§ **WHAT YOU ARE ASKED TO DO**
Carry on the piece about ARPA-E's fourth round of energy research funding, starting after its final sentence.

======== SOURCE TEXT ========

The Advanced Research Projects Agency-Energy (ARPA-E) announced the availability of funding of five new research areas in its fourth round of grants for new energy technologies. The projects to be funded will involve rare earth alternatives, biofuels, thermal storage, grid controls, and solar power electronics.

ARPA-E is modeled after the Defense Advanced Research Projects Agency (DARPA) that conducts and funds high-risk/high reward R&D for Department of Defense. The agency focuses on creative and transformational energy research that industry by itself cannot undertake,  but where success offers benefits for the nation. ARPA-E is expected to fund between $10 million to $30 million in each of this round’s five project areas.

Rare earths are naturally-occurring minerals with unique magnetic properties that are used in many emerging energy technologies. The rare earths project is seeking early-stage technology alternatives that reduce or eliminate the dependence on rare earth materials by developing substitutes for electric vehicle motors and wind generators.

Technologies for low-cost production of advanced biofuels are limited by the small amount of available energy captured by photosynthesis and the inefficient processes used to convert plant matter to fuel. The Plants Engineered To Replace Oil (PETRO) project  aims to create plants that capture more energy from sunlight and convert that energy directly into fuels. ARPA-E seeks to fund technologies that boost the biochemical processes of energy capture and conversion to develop crops that deliver more energy per acre with less processing prior to the pump.

Advancements in thermal energy storage would improve performance for a variety of critical energy applications, since more than 90 percent of energy technologies involve the transport and conversion of thermal energy. ARPA-E is seeking thermal energy storage technologies for: 1) high temperature storage systems to deliver solar electricity more efficiently around the clock and allow nuclear and fossil baseload resources the flexibility to meet peak demand, 2) fuel produced from the sun’s heat, and 3) HVAC systems that use thermal storage to improve the driving range of electric vehicles by up to 40 percent.

======== MATERIAL PROVIDED ========

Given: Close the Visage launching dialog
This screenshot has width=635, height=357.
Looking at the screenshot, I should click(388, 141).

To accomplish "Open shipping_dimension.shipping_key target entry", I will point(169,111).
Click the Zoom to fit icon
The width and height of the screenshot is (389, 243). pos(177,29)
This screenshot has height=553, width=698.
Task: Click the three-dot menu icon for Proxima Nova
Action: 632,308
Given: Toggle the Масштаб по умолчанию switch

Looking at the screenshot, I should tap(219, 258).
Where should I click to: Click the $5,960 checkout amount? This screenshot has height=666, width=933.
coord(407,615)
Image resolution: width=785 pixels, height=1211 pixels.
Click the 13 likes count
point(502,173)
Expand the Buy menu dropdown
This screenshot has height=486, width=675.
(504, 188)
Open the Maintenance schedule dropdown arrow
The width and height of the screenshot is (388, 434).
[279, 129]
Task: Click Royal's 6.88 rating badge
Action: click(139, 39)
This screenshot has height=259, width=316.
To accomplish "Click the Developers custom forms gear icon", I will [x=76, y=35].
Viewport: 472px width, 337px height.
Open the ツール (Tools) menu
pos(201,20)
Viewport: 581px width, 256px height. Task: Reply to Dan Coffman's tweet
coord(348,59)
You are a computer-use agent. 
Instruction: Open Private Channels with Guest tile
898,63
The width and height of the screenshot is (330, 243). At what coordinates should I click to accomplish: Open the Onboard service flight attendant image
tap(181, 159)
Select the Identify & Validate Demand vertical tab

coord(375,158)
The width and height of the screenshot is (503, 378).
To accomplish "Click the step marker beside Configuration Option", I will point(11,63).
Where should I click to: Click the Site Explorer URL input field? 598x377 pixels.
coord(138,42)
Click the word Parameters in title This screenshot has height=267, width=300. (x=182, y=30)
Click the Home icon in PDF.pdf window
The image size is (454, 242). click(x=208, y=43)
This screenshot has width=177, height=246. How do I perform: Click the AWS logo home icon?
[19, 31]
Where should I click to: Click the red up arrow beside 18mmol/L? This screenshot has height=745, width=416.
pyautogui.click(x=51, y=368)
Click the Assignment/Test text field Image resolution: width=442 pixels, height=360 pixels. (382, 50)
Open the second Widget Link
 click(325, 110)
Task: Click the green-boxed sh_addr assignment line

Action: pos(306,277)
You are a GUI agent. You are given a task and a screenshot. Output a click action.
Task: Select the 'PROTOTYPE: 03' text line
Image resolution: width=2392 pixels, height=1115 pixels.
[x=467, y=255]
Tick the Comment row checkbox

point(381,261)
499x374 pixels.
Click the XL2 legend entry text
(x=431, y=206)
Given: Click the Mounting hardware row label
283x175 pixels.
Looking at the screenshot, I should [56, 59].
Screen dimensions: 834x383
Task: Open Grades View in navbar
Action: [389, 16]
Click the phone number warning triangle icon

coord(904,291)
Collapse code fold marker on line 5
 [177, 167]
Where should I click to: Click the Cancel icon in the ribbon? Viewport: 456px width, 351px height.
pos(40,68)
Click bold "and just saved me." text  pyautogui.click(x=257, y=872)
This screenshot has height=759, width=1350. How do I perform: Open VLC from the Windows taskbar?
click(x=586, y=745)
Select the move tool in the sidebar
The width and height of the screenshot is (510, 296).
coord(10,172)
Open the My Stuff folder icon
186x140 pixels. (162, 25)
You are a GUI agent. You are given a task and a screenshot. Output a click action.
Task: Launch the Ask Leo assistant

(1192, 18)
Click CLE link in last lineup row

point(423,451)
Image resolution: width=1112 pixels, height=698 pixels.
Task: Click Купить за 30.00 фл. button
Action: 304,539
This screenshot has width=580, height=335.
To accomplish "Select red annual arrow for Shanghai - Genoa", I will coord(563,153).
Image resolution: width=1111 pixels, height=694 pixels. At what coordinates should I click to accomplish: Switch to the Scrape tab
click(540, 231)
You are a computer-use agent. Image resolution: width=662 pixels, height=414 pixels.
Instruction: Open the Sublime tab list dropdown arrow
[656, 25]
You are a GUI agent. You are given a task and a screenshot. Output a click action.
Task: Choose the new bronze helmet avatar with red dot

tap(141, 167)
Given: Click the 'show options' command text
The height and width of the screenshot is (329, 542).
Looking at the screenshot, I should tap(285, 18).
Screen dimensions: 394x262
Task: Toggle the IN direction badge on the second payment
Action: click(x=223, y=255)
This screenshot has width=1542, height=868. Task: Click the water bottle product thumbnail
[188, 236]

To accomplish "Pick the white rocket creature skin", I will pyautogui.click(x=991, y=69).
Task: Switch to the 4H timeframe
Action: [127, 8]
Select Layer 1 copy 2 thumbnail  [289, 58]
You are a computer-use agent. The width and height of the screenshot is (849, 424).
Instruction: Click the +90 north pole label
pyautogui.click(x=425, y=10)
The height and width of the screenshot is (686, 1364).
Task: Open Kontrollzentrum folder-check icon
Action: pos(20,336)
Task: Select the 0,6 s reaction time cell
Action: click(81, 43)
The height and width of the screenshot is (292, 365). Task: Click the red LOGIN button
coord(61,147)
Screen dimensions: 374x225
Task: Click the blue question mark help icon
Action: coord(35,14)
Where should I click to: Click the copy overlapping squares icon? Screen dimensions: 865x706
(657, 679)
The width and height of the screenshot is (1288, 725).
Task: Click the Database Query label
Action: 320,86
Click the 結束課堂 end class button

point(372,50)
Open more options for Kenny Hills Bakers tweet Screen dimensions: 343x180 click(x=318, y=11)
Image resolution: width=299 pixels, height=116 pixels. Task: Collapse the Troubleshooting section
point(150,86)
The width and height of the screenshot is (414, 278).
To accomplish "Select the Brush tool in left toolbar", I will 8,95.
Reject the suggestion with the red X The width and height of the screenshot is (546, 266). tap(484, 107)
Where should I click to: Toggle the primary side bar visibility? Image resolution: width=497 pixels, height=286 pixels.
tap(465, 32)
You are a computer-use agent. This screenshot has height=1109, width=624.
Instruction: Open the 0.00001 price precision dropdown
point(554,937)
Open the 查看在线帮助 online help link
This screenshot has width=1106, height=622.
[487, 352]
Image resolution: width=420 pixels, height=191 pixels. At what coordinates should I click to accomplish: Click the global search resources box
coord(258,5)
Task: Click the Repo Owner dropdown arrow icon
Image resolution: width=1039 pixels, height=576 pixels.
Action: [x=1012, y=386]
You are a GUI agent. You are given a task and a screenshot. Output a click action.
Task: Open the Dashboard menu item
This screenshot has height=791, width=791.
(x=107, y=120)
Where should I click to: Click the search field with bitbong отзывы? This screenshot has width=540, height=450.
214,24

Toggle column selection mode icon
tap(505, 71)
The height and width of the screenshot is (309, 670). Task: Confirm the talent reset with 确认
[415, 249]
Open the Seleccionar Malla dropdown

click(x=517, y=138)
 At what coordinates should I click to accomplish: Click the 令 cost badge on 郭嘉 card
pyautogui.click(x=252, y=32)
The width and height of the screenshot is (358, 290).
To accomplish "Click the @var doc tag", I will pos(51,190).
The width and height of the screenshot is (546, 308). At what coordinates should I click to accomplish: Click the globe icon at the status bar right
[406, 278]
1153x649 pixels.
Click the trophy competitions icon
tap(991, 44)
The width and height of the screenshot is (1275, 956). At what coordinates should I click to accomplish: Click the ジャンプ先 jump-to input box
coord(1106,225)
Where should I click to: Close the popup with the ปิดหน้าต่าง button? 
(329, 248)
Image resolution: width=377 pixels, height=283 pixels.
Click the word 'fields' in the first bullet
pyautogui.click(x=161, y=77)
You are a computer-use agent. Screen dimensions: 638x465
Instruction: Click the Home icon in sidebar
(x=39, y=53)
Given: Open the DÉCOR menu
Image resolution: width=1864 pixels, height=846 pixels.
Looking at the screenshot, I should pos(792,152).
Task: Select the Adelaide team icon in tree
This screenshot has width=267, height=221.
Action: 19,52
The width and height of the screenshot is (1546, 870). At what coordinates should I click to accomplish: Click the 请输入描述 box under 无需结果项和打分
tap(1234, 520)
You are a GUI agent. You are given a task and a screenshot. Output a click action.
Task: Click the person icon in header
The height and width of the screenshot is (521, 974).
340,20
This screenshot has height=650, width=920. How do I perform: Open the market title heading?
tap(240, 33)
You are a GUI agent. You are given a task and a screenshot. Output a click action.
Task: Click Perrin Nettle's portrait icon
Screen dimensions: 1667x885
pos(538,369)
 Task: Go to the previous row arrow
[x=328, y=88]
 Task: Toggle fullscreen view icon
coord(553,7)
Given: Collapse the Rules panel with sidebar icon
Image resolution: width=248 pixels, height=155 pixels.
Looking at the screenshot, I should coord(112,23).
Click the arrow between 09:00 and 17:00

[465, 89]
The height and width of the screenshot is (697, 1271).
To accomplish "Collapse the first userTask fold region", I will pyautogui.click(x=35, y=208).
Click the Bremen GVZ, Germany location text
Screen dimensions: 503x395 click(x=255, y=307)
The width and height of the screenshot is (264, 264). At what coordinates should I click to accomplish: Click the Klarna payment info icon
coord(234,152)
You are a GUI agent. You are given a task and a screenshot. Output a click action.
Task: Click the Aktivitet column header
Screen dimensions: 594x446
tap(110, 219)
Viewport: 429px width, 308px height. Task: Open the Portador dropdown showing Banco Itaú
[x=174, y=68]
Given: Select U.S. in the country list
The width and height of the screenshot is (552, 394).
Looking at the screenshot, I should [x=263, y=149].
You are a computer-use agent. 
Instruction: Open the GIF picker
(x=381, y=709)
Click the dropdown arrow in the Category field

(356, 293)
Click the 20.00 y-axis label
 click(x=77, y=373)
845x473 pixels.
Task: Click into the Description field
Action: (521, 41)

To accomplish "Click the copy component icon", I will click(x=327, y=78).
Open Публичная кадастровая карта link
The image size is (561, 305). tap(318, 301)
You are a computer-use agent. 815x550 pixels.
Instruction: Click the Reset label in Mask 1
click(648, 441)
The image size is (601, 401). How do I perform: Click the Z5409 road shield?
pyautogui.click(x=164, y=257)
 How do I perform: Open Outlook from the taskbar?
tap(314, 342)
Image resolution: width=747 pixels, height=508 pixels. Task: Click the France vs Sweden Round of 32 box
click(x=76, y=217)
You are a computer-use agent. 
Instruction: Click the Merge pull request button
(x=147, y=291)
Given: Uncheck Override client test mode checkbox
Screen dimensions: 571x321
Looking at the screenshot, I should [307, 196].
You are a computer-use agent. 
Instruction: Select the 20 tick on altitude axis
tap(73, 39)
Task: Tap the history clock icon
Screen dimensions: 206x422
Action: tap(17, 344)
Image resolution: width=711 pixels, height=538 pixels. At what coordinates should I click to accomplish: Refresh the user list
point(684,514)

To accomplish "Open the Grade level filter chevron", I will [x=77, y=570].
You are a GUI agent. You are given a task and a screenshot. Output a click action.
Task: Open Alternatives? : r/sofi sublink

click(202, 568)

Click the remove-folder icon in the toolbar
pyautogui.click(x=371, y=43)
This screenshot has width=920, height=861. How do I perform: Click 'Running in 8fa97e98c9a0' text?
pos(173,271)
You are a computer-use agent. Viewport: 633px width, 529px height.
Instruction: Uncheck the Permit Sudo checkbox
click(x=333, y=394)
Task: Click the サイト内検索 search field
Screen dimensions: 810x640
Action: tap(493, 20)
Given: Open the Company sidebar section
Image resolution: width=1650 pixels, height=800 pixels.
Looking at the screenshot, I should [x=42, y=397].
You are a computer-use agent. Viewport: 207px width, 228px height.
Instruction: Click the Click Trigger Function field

========

§ **ANSWER TO THIS TASK**
The equivalent of 20 percent of electricity dollars is now lost to power outages and 30 percent of the grid’s hardware needs replacing. ARPA-E seeks to fund better control software and high-voltage hardware to reliably control the power grid for: 1) controls able to manage 10 times more sporadically available wind and solar electricity than currently on the grid, and 2) resilient power flow control hardware — the energy equivalent of an internet router — to enable more electricity to flow through the existing network of transmission lines.

ARPA-E’s portion of the Energy department’s Sunshot collaboration is the Solar ADEPT program — Agile Delivery of Electrical Power Technology — to better integrate advanced power electronics into solar panels and solar farms to more efficiently extract and deliver energy. In this project, ARPA-E aims to advance the areas of magnetics, semiconductor switches, and charge storage to reduce power conversion costs by up to 50 percent for utilities and 80 percent for homeowners.